Your goal
Type out all the records again exactly.

Records shown
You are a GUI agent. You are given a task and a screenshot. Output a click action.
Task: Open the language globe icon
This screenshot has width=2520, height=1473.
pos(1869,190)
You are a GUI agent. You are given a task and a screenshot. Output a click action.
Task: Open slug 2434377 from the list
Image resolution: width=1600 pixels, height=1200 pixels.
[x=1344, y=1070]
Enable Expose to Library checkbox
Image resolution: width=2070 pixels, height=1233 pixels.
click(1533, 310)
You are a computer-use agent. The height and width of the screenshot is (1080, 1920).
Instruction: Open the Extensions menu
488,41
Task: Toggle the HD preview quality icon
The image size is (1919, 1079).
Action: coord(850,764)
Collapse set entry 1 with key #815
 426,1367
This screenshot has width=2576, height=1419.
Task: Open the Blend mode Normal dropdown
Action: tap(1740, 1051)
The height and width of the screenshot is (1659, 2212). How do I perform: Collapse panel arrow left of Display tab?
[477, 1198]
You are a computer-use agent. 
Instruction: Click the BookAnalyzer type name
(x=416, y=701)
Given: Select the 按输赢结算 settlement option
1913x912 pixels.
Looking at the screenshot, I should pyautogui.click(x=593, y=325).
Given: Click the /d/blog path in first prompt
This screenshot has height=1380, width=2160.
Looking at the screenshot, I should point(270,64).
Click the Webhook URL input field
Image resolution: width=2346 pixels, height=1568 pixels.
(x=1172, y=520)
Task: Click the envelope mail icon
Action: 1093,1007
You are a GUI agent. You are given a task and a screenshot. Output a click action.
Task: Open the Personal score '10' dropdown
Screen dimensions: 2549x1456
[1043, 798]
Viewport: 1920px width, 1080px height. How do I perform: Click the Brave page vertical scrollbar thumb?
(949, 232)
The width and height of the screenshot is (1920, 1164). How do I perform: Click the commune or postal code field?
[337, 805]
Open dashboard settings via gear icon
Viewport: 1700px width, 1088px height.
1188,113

Exercise result
You are a GUI agent. You are given a task and a screenshot. Output a click action.
Task: Open the language globe icon
This screenshot has width=2520, height=1473.
pos(1869,190)
You are a GUI agent. You are given a task and a screenshot. Output a click action.
Task: Open slug 2434377 from the list
Image resolution: width=1600 pixels, height=1200 pixels.
[x=1344, y=1070]
Enable Expose to Library checkbox
Image resolution: width=2070 pixels, height=1233 pixels.
click(1533, 310)
You are a computer-use agent. The height and width of the screenshot is (1080, 1920).
Instruction: Open the Extensions menu
488,41
Task: Toggle the HD preview quality icon
The image size is (1919, 1079).
Action: coord(850,764)
Collapse set entry 1 with key #815
 426,1367
This screenshot has width=2576, height=1419.
Task: Open the Blend mode Normal dropdown
Action: tap(1740, 1051)
The height and width of the screenshot is (1659, 2212). How do I perform: Collapse panel arrow left of Display tab?
[477, 1198]
You are a computer-use agent. 
Instruction: Click the BookAnalyzer type name
(x=416, y=701)
Given: Select the 按输赢结算 settlement option
1913x912 pixels.
Looking at the screenshot, I should pyautogui.click(x=593, y=325).
Given: Click the /d/blog path in first prompt
This screenshot has height=1380, width=2160.
Looking at the screenshot, I should point(270,64).
Click the Webhook URL input field
Image resolution: width=2346 pixels, height=1568 pixels.
(x=1172, y=520)
Task: Click the envelope mail icon
Action: 1093,1007
You are a GUI agent. You are given a task and a screenshot. Output a click action.
Task: Open the Personal score '10' dropdown
Screen dimensions: 2549x1456
[1043, 798]
Viewport: 1920px width, 1080px height. How do I perform: Click the Brave page vertical scrollbar thumb?
(949, 232)
The width and height of the screenshot is (1920, 1164). How do I perform: Click the commune or postal code field?
[337, 805]
Open dashboard settings via gear icon
Viewport: 1700px width, 1088px height.
1188,113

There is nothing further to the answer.